Les principales informations

  • Nicolas Sarkozy s'est rendu à une convocation des juges mardi matin et a été placé en garde à vue

  • L'ancien ministre Brice Hortefeux est entendu en audition libre dans le même dossier

  • De nouveaux éléments confirmant les soupçons de financement illicite auraient été livrés

Première audition de Sarkozy dans cette enquête. La justice française cherche à vérifier accusations lancées par l'ancien président libyen Mouammar Kadhafi et son fils Seif el-Islam, selon lesquelles l'ancien président français avait bénéficié de leurs fonds pour financer sa campagne électorale. Selon les informations du Monde, plusieurs anciens dignitaires libyens de l’époque kadhafiste auraient récemment livré de nouveaux éléments faisant avancer l'enquête.  
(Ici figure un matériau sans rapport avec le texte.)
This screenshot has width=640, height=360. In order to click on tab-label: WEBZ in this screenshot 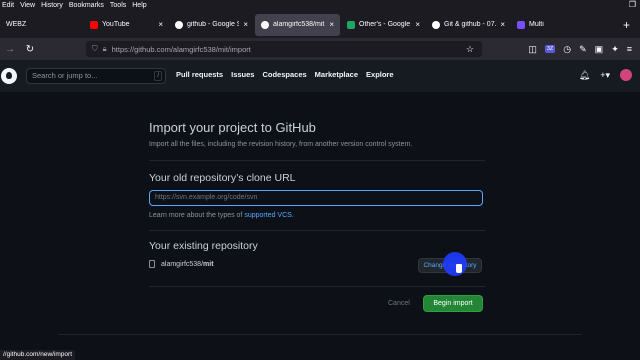, I will do `click(16, 24)`.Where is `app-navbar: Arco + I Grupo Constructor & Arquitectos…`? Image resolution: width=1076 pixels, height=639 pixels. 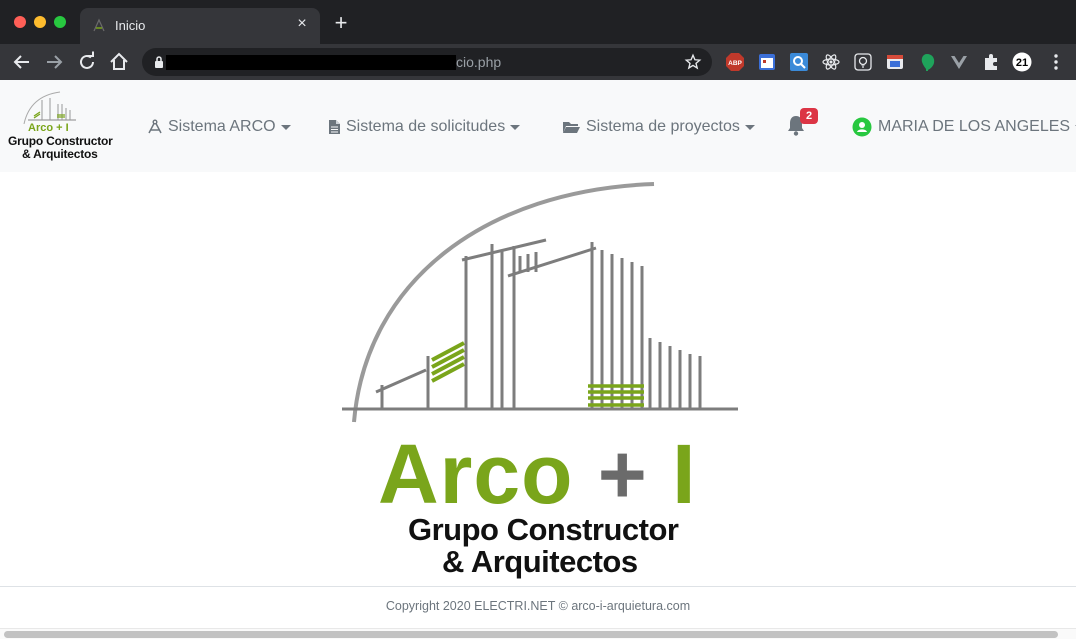 app-navbar: Arco + I Grupo Constructor & Arquitectos… is located at coordinates (538, 126).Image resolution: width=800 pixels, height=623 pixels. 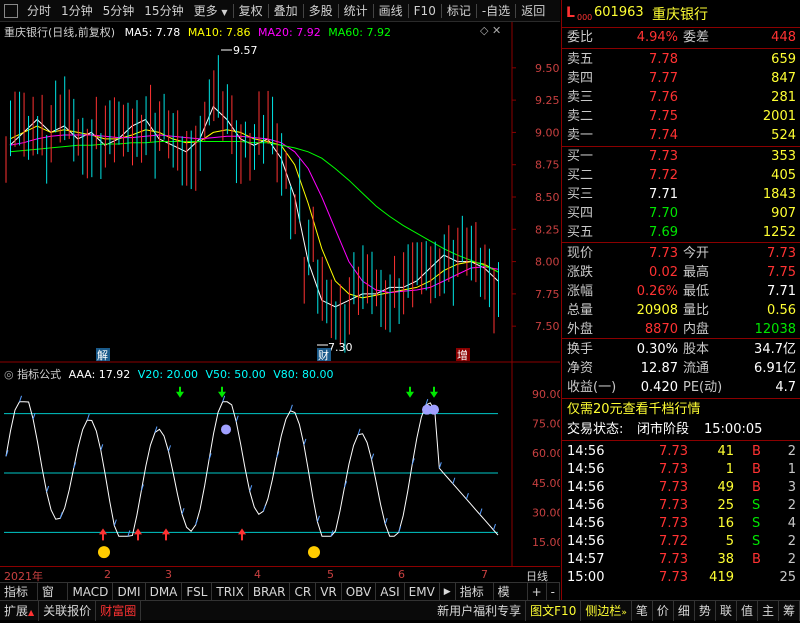 I want to click on tab-chips: 筹, so click(x=790, y=610).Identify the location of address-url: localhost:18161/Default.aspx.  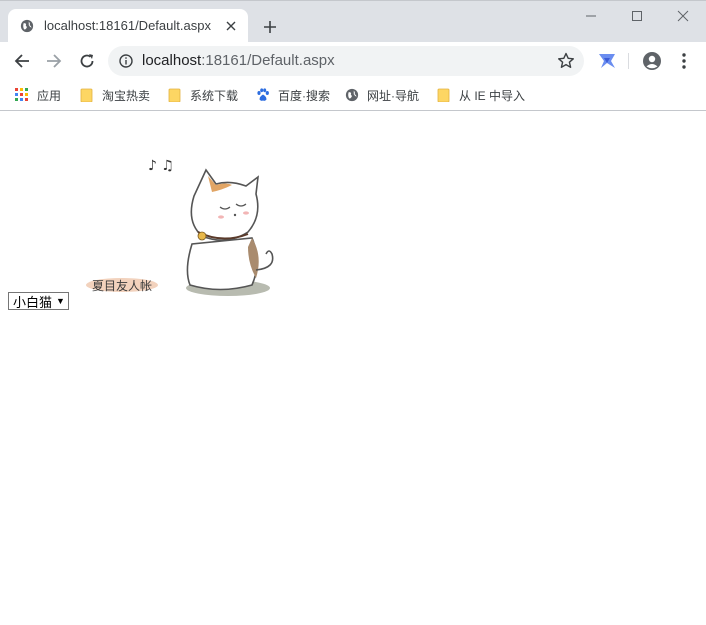
(238, 60). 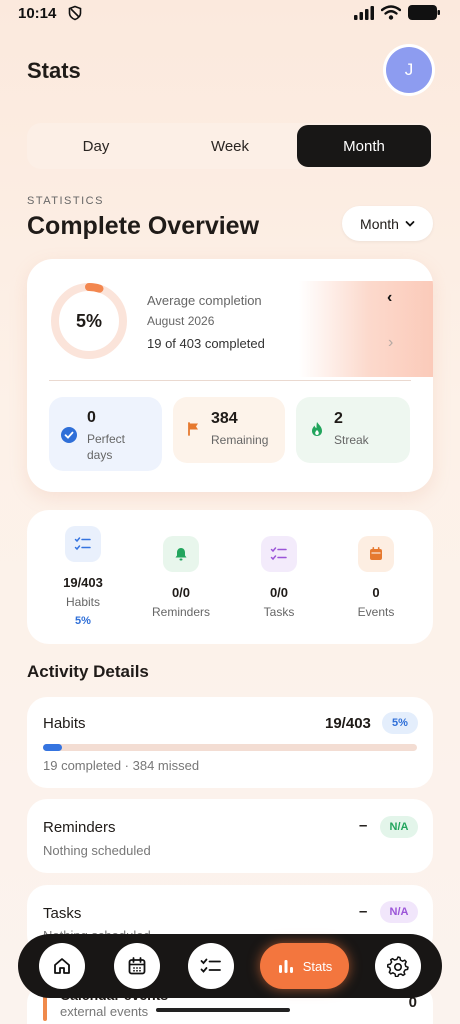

Mardi, c'est la première fois que les policiers de l'Office central de lutte contre la corruption et les infractions financières et fiscales (OCLCIFF) entendent l'ancien président dans cette affaire. L'intermédiaire Ziad Takieddine, qui avait révélé avoir versé 5 millions d'euros en liquide à Claude Guéant puis à Nicolas Sarkozy, a, lui, déjà été mis en examen en décembre 2016 - tout comme l'ancien ministre.

Alexandre Djouhri en détention à Londres. La garde à vue de Nicolas Sarkozy intervient aussi quelques semaines après l'arrestation d'Alexandre Djouhri à Londres. L'homme d'affaires est une figure clef dans l'enquête. Début mars, une juge anglaise a repoussé son audience d'extradition, qui devait initialement se tenir en avril, au 9 juillet. Mais en parallèle, une perquisition à son domicile suisse a permis à la justice française de saisir des documents qui ont pu faire avancer l'enquête. 

Invitée à réagir sur le placement en garde à vue de Nicolas Sarkozy, Nadine Morano, qui a compté parmi les soutiens de l'ancien président, a estimé que ce dernier n'était "pas épargné". Elle a également appelé à la "prudence", rappelant que Nicolas Sarkozy avait par le passé bénéficié de non-lieux. Pour sa part, le Premier ministre Edouard Philippe a indiqué n'avoir "aucun commentaire à faire sur la procédure judiciaire".